Russian Hide and Seek, p. 48

In this manner, Russian Hide and Seek sets out an England under Russian/Soviet occupation. Reference is made to a period known as ‘the Pacification’, and the brutality and destruction of that time are hinted at in the need to rebuild roads and towns, and in the wary acknowledgement by the English that the Russians are in charge. Whilst relations between English and Russian are usually cordial —even friendly-to-amorous amongst the younger generation— threats of violence should the English not fall in line with Russian wishes are ever present, and inter-marriage is illegal.

Two middle-aged men lurched out, talking loudly, drunk at half-past-six. When they saw the Russian uniform they quietened down and straightened themselves, and one of them hastily shut the door, an unnecessary switch to decorum, for the days were past when a member of the units of supervision would have been likely to correct English misbehaviour with riding-whip or pistol-butt. These two must have learned their lesson thoroughly in youth.

Russian Hide and Seek, p. 116

Only in Russian Hide and Seek’s conclusion are a few fleeting details of how England came to be under Russian occupation offered.

‘There had been disorders here, runaway inflation, mass unemployment, strikes, strike-breaking, rioting, then much fiercer rioting when a leftist faction seized power. It was our country’s chance to take what she had always wanted most, more than Germany, far more than the Balkans, more even than America. And she took it, after serious difficulty at first’

Russian Hide and Seek, p. 241

Here then is the moral of Kingsley Amis’s tale — Russian Hide and Seek is a satire on what many, particularly of Amis’s political persuasion, saw as the decline of England.

When Amis wrote the novel, Britain was experiencing the Winter of Discontent, 1979-1980. Runaway inflation had been a feature of the mid-1970s, mass unemployment was increasing still further in 1980, and the reference to ‘rioting, then much fiercer rioting’ was notably prophetic as such a phenomenon broke out across England’s major cities in 1981.

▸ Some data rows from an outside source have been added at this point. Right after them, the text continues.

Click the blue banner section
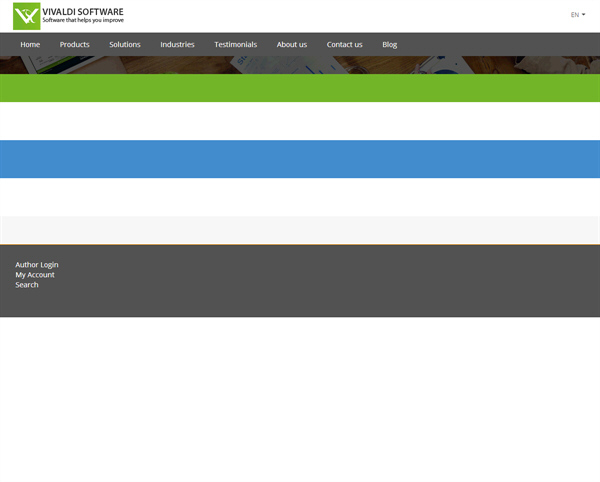 [300, 159]
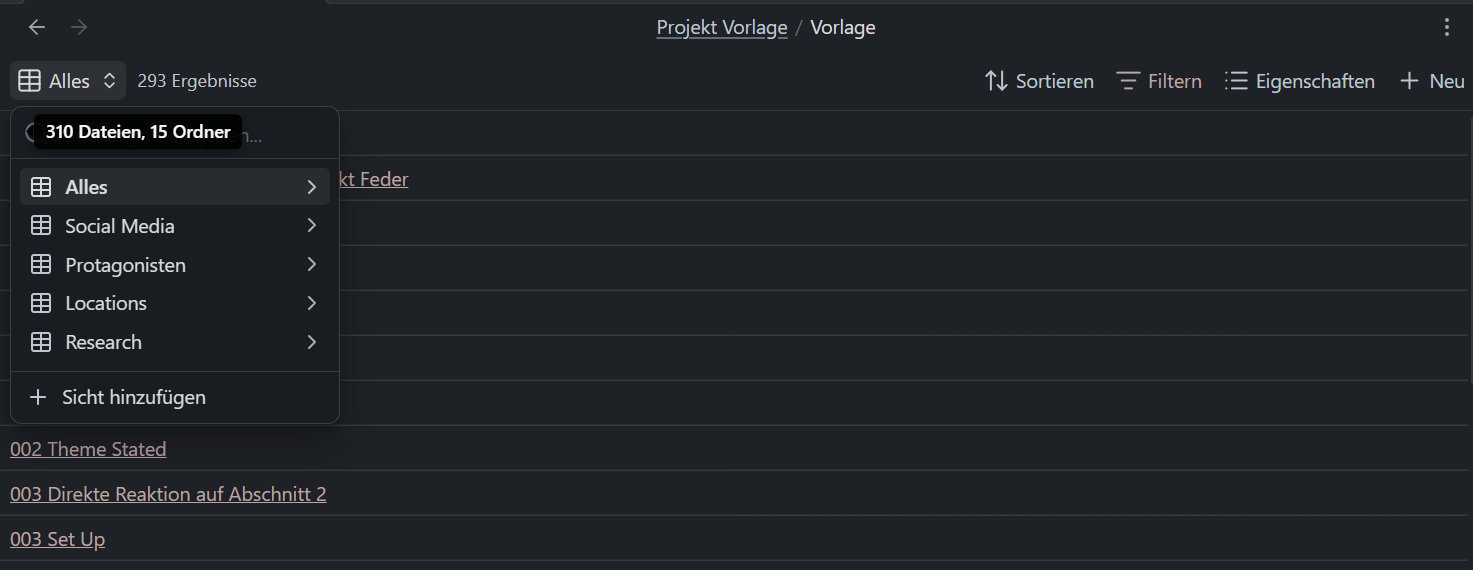Click the table icon beside Protagonisten
The width and height of the screenshot is (1473, 570).
pos(41,265)
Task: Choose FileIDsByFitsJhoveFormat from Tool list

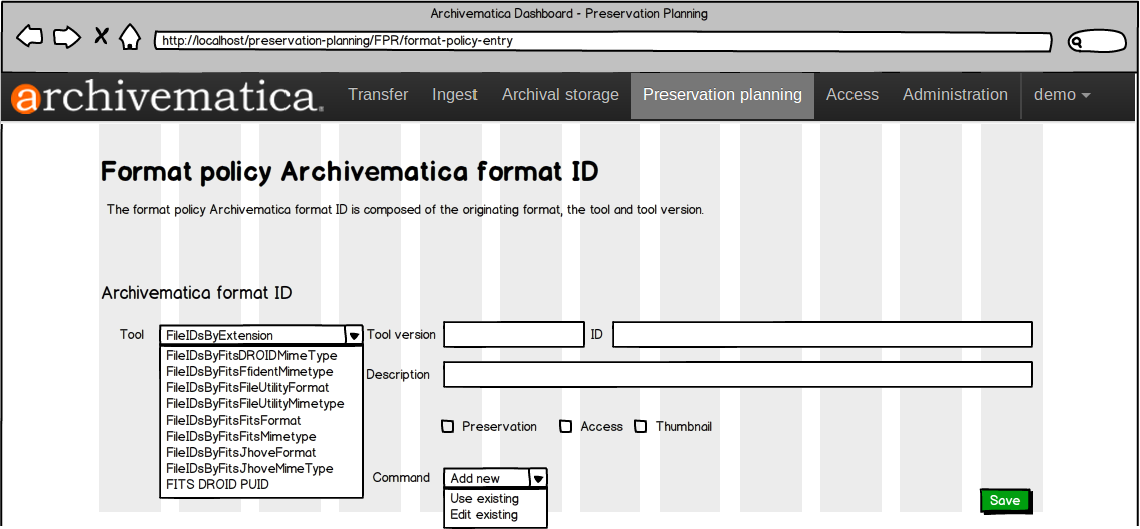Action: click(x=241, y=453)
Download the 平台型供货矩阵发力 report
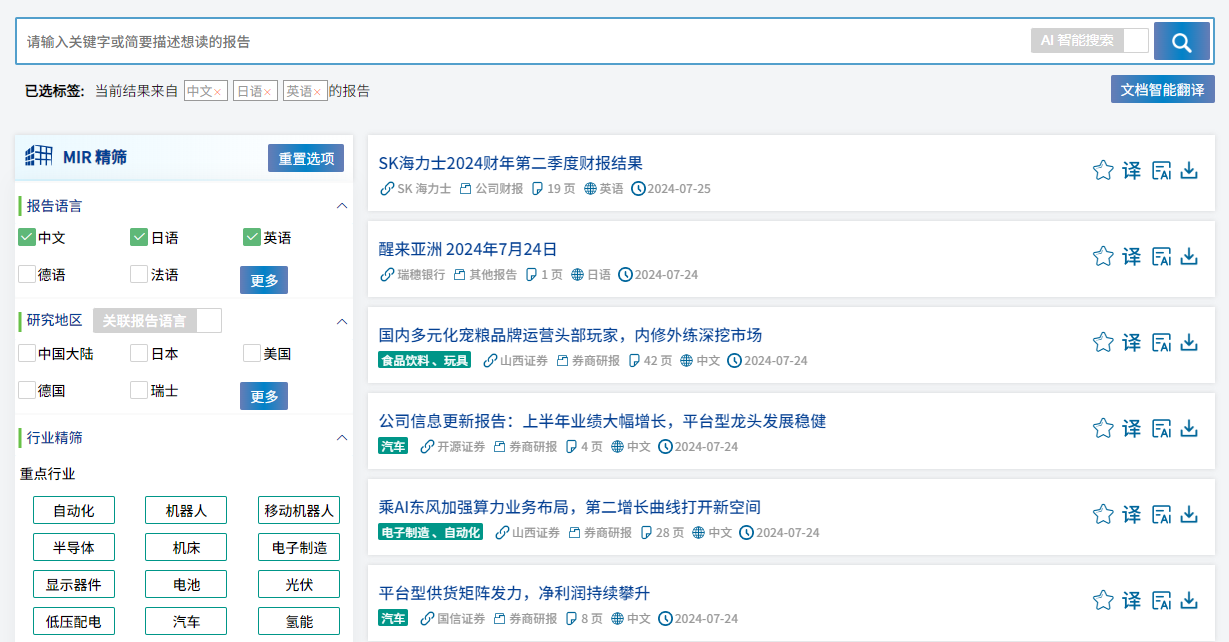 1189,600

Amis’s fantastical forecast has, however, layers of sophistication. The Russia that is occupying England in 2035 is no longer a Marxist Soviet state. As one of the Russian occupiers says to another over a glass of wine at an evening reception

‘Where shall we date its death? … The year 2000? 2020? – before that, surely. It doesn’t affect the point: as an active force, as something to be reckoned with, Marxism has ceased to exist. Its followers have died or fallen into cynicism or impotence. And what has replaced it? … What has replaced it is nothing, nothingness. No theory of social democracy, or liberalism, anything like that, nor even a non-political code of decency or compassion … So we act; we choose a part not too incongruous with our age and stations and play it out to the best of our ability and energy … I mean the fact of being Russian as an aid to play-acting. The essence of the Russian character, in fact as well as in fiction, has always been theatricality’.

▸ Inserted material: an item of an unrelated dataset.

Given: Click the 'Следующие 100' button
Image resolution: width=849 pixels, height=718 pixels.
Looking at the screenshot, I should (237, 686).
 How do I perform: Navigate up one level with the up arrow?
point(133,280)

Russian Hide and Seek, pp. 104-105

Amis aims at a broader and deeper target than the ideological and systemic competition between communism and capitalism. His passing notion that by the 21st century Russia will have moved on from cynicism about Marxism to its complete rejection is a faint echo of the front-and-centre idea in Russian Hide and Seek, namely, that when the Russian occupiers make an attempt to restore English culture in England, it will fail because that culture was insufficiently deep-rooted.

The plot of Russian Hide and Seek sees Alexander and some fellow plotters planning a coup attempt, within the official campaign to restore English culture, that will see rule of England restored to the English themselves. A coup attempt? Sounds a bit thriller-like. Believe us, Russia in Fiction has read a lot of thrillers and this is not one.

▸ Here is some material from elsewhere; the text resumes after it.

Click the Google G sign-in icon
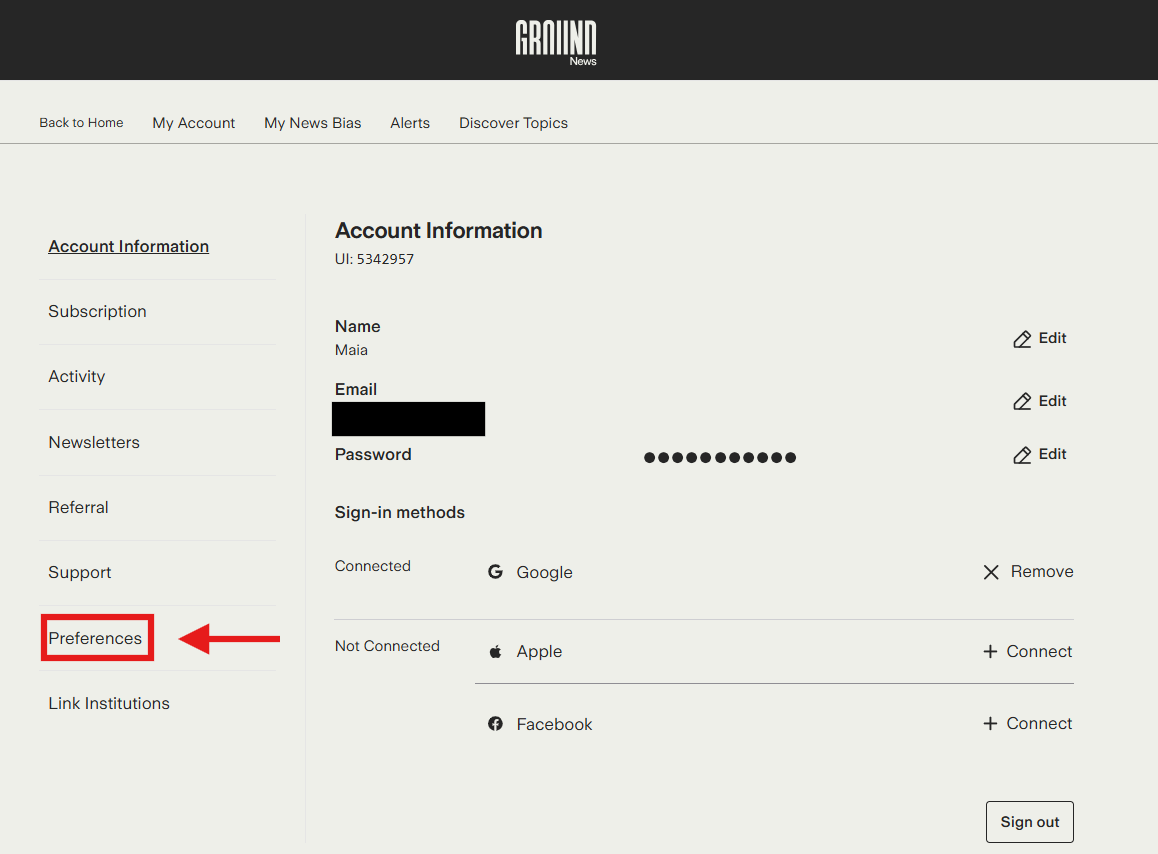 tap(495, 572)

But of more interest than this plot device is the commentary on what English culture is, and how alien its ancient staples —Shakespeare and the Book of Common Prayer— seem to the English after only a generation or so of separation from them.

It is not hard to read Russian Hide and Seek as a commentary on England at the dawn of the Thatcher years.

Fascinating in its way, but not really the stuff that the Russia in Fiction blog focuses on.